When you upload a file to a webserver, it doesn't require an FTP client or server. HTTP has its own protocols.
To make them work, you have to define a form with the multipart-mime attribute, which tells the server that there will be several different types of data coming in and that they will be encoded using the Multipart Internet Mail Extensions standard. You also have to include a file upload HTML control in the form. This control will present the client-side file selection dialog and define the characteristics of the uploaded file.
When the user has selected a file and clicked the "submit" button for that form, the HTTP client will prepare and transmit an HTTP data stream consisting of headers, form control values, and a MIME-encoded copy of the data read from the selected file. On the receiving side, the webapp will accept all of that and the file data will generally end up stored as a temporary file where it can be retrieved as an inputstream for the application logic to use however it wants.
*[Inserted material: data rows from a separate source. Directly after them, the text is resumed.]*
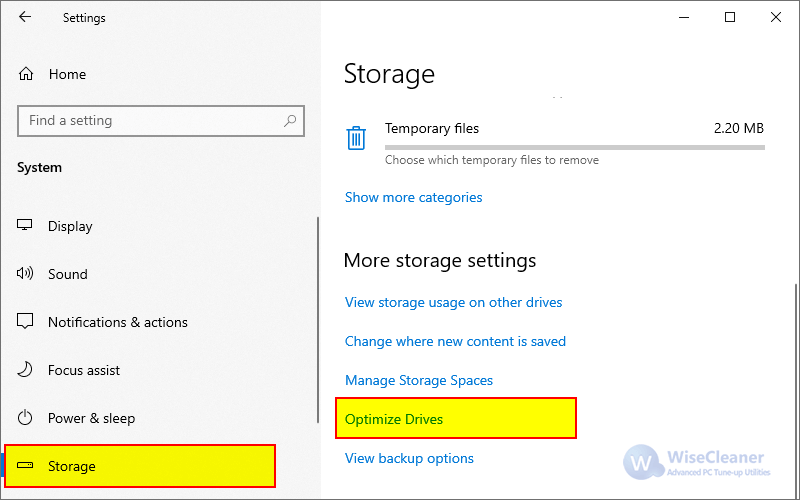Image resolution: width=800 pixels, height=500 pixels.
Task: Click the Find a setting field
Action: [x=161, y=121]
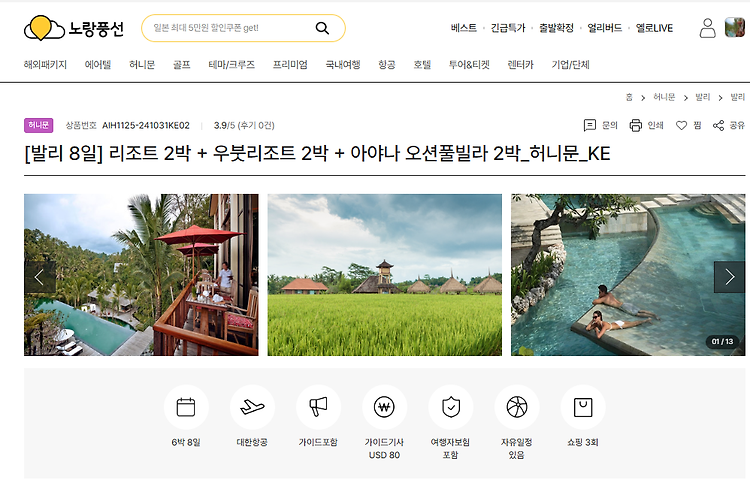This screenshot has height=489, width=750.
Task: Select the 테마/크루즈 menu item
Action: (232, 65)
You will need something like the apache commons fileupload facility to help you unless you're really determined to re-invent the whole process yourself.
Note that what's actually uploaded isn't literally a "file", it's the data that came from a file, and the webapp never has to treat it as a file if it just wants to scan the incoming data and do something with it.
However, since it's a very common thing to take the uploaded data and put it into a server-side file (or a BLOB in a database), you can use plain old
Java code to create a File and copy the incoming data into that file. What you name the server-side file and where you put it are up to you, except that
you should never put that file in a directory that's part of a WAR or the webapp server.